Feasibility and acceptability outcomes of the InMe trial - ...participants with subclinical eating and somatic symptom disorders 2026 Bobou et al

Andy

Senior Member (Voting rights)
Full title: Feasibility and acceptability outcomes of the InMe trial - a randomised controlled trial in participants with subclinical eating and somatic symptom disorders

Abstract​

Dysregulations in interoception have been associated with mental health disorders including eating and somatic symptom disorders. The present study addresses the feasibility and acceptability of a novel, behavioural intervention (InMe) in a healthy sample with low, self-reported interoception.

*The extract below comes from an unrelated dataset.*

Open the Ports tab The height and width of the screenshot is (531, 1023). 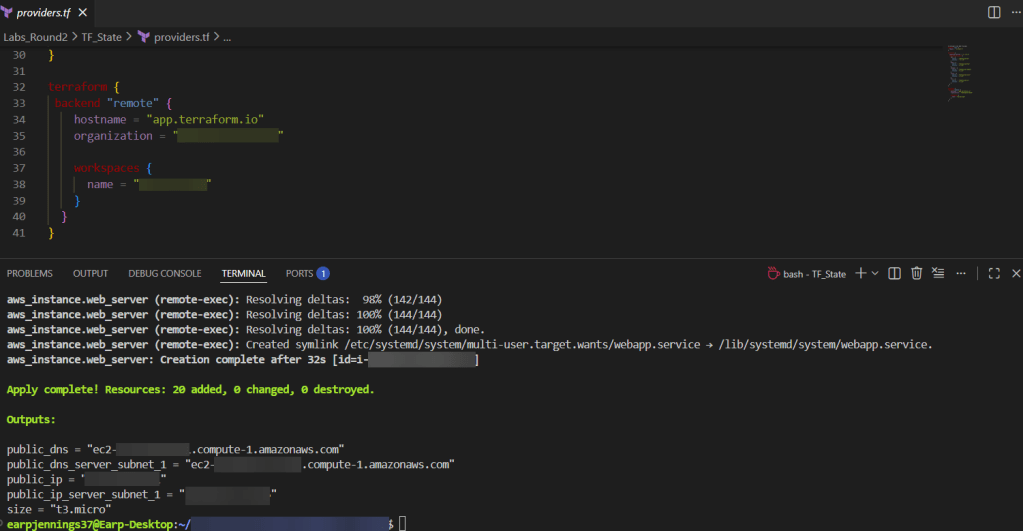(299, 273)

The efficacy of the InMe intervention against an active control arm was tested in a randomised controlled trial (RCT) reported elsewhere, while the feasibility and acceptability of InMe were assessed in parallel and are fully reported here.

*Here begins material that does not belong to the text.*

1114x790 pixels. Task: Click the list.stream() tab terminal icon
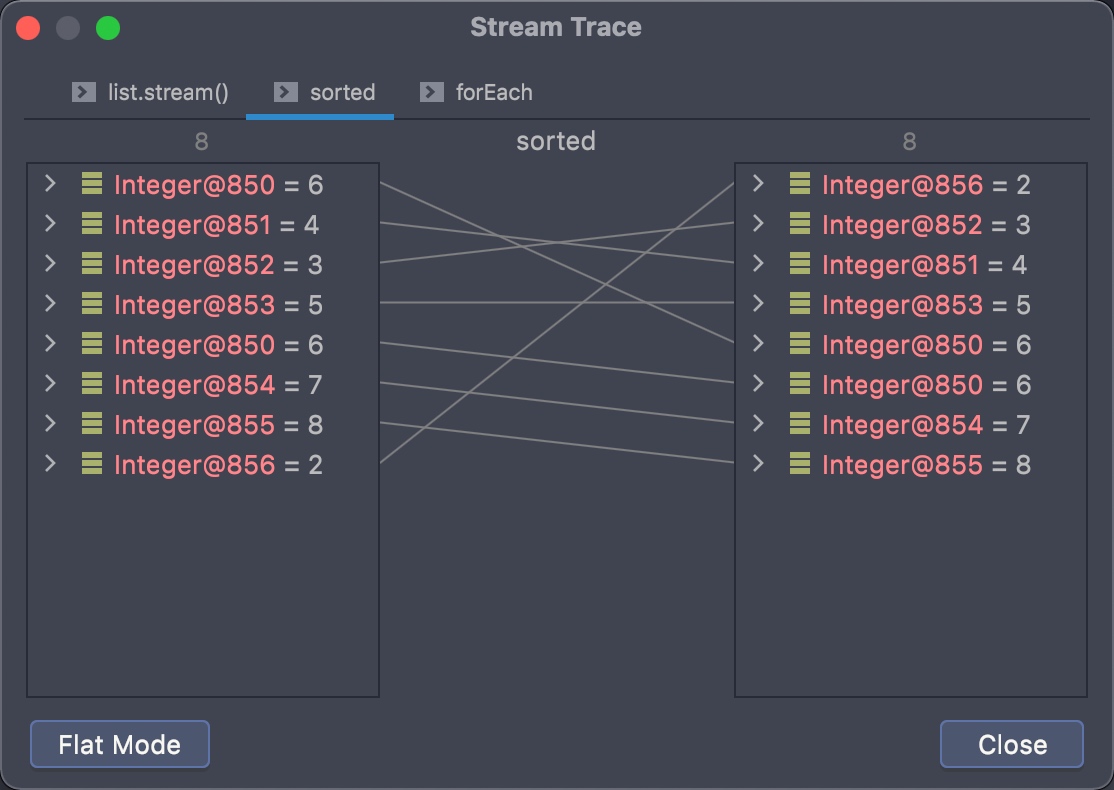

Participants were randomly assigned to the intervention arm (InMe) or active control arm and stratified according to their self-reported gender and a cut-off score from the Eating Disorders Questionnaire (EDE-Q). Feasibility and accessibility measures included self-report scales and questionnaires, assessor checklists and ratings, as well as behavioural and physiological responses. Data was gathered from a total of 102 participants and encompassed trial recruitment and retention rates, the suitability of measurement tools, as well as the feasibility and acceptability of stressors, interventions and other trial procedures.

The study found satisfactory feasibility in recruitment procedures, trial measurement tools, and intervention procedures. Participants perceived the intervention as acceptable, though minor adjustments for trial optimisation were identified. Overall, this feasibility study provided promising evidence regarding the acceptability and feasibility of an interoception based intervention in a RCT context. These findings offer valuable insights particularly for the design of future clinical trials for testing the efficacy of this intervention further in clinical populations.

Open access
 
It seems a bit weird. I had a quick look at the protocol and I think they were testing on normal healthy students who were slightly 'eating-disorderish' or whatever. It seemed to be some sort of biofeedback technique. Maybe biofeedback could work for severe ME/CFS but it would need to be tested on severe ME/CFS.
 
I can't think of any reason why it would.

Agreed. But maybe severe ME/CFS is the one situation where it does work - who knows? We need some data. If people are happy to have their vagus nerve given electric shocks maybe they should try this. I am not going to persuade them though!
 
Agreed. But maybe severe ME/CFS is the one situation where it does work - who knows? We need some data. If people are happy to have their vagus nerve given electric shocks maybe they should try this. I am not going to persuade them though!
I am simply stating that it is possible, but that we are not going to get much useful information from studying healthy students.
To paraphrase yourself: sure, it’s also possible that you’ll feel better from eating a banana. What happened to getting people to stop wasting resources on trialling things without any good arguments for why it might work?

I agree that studying healthy people isn’t useful here.
 
The bar is so low that it can be met by sleeping through or passed out drunk. It's basically as if businesses consisted only of powerpoint presentations. No need to do anything after that, just the concept of a business idea.

It all feels like a sick joke, and it sure is.